__TASK DESCRIPTION__. Show all the lines in the data below that include the word "computer".

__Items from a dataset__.
• • • •

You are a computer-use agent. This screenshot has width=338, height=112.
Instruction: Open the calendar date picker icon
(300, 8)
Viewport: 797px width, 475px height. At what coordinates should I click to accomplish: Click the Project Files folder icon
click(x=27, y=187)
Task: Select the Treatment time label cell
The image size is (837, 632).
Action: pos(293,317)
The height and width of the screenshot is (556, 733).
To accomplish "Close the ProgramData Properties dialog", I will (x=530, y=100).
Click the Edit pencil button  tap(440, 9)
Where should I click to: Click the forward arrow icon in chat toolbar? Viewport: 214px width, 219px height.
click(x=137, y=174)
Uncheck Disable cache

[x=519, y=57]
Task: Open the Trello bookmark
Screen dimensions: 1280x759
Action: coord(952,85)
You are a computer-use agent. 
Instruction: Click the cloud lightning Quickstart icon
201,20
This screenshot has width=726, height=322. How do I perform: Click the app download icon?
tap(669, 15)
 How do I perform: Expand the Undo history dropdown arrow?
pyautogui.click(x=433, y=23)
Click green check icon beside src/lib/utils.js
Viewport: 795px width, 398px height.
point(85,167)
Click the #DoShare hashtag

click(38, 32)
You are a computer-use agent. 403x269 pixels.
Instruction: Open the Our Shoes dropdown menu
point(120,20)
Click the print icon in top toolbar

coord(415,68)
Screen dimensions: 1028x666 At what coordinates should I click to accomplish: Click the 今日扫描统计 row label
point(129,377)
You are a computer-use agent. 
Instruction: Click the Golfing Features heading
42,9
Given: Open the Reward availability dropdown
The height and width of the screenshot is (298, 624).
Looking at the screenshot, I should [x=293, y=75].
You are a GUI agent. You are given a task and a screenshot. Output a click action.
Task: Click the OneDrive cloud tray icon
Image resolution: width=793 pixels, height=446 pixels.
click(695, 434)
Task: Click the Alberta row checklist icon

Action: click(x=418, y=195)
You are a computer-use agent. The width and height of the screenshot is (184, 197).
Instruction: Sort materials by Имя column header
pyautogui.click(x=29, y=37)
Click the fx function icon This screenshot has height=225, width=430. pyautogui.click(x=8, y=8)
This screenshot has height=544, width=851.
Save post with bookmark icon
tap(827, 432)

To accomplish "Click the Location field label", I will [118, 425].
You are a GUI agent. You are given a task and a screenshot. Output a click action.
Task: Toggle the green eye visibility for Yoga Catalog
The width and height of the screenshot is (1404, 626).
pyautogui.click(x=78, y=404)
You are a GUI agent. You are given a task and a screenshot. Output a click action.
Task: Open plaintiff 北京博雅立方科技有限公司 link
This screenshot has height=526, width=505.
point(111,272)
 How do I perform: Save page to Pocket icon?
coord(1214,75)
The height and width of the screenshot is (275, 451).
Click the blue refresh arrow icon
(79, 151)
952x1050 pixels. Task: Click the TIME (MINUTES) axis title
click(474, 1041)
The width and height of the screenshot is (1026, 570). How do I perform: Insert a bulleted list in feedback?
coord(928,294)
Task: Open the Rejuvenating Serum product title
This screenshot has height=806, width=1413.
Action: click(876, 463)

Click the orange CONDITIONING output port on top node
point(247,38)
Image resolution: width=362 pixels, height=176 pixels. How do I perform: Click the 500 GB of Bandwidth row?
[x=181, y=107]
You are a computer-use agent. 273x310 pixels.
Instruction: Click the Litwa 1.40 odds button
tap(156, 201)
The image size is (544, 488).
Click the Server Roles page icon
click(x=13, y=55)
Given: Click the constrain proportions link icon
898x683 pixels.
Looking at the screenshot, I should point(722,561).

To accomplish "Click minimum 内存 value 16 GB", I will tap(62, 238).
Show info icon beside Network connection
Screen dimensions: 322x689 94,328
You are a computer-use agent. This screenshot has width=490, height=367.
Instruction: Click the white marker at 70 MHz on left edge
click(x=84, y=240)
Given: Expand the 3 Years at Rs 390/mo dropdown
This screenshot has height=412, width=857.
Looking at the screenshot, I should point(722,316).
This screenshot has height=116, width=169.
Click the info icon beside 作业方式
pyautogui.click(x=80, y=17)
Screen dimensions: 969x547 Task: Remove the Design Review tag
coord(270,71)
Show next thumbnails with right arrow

• • • •

__ANSWER TO THIS EXERCISE__.
You are a computer-use agent. This screenshot has width=338, height=112.
You are a computer-use agent. 
You are a computer-use agent. 403x269 pixels.
You are a computer-use agent. 
You are a computer-use agent. The width and height of the screenshot is (184, 197).
You are a computer-use agent. 273x310 pixels.
You are a computer-use agent. This screenshot has width=490, height=367.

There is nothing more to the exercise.